### DESCRIPTION OF THE TASK
Print the Karachi crime text word for word, beginning at "Illustration by Abro" and stopping after "the late 1980s.".

### EXTRACTED TEXT
◆ ◆ ◆ ◆

Illustration by Abro |
Decades before blood-curdling episodes of suicide bombings and ‘target killings’ became an uneasy norm in Pakistan’s largest city, Karachi, a wave of terror cut across the widespread and chaotic metropolis that carried with it almost exactly the same sense of fear and dread as does the vicious criminal madness in the city today.
Though Karachi was never a very peaceful and serene city, before the mid and late 1980s its crime rates were not even half of what they are today.
Between 1985 and 1987 an enigmatic phenomenon that saw an alleged group of terrorists randomly bludgeoning homeless people with a heavy hammer, was at least one symptom of the city’s crime graph suddenly going north; a trajectory that would keep slithering upwards after the late 1980s.

◆ ◆ ◆ ◆

### RECORD EXCERPTS
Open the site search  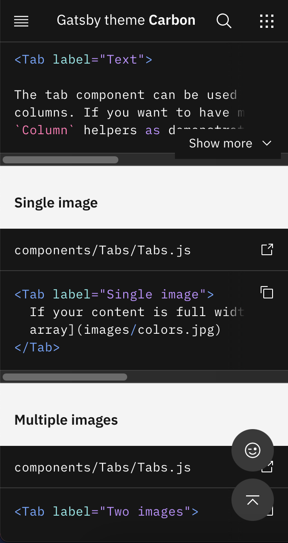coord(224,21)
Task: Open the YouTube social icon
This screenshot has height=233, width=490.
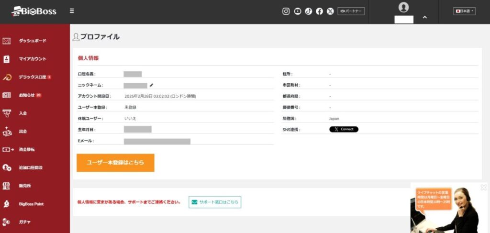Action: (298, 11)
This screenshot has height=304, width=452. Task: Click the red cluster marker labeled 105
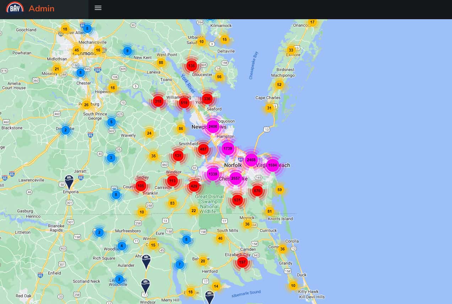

◆ ◆ ◆ ◆

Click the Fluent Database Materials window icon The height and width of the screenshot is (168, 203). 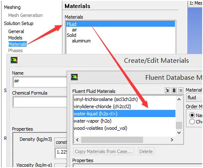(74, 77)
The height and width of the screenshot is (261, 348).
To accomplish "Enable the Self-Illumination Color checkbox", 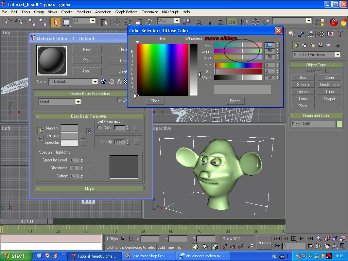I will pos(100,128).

◆ ◆ ◆ ◆

### ANSWER SPACE
Illustration by Abro |
Decades before blood-curdling episodes of suicide bombings and ‘target killings’ became an uneasy norm in Pakistan’s largest city, Karachi, a wave of terror cut across the widespread and chaotic metropolis that carried with it almost exactly the same sense of fear and dread as does the vicious criminal madness in the city today.
Though Karachi was never a very peaceful and serene city, before the mid and late 1980s its crime rates were not even half of what they are today.
Between 1985 and 1987 an enigmatic phenomenon that saw an alleged group of terrorists randomly bludgeoning homeless people with a heavy hammer, was at least one symptom of the city’s crime graph suddenly going north; a trajectory that would keep slithering upwards after the late 1980s.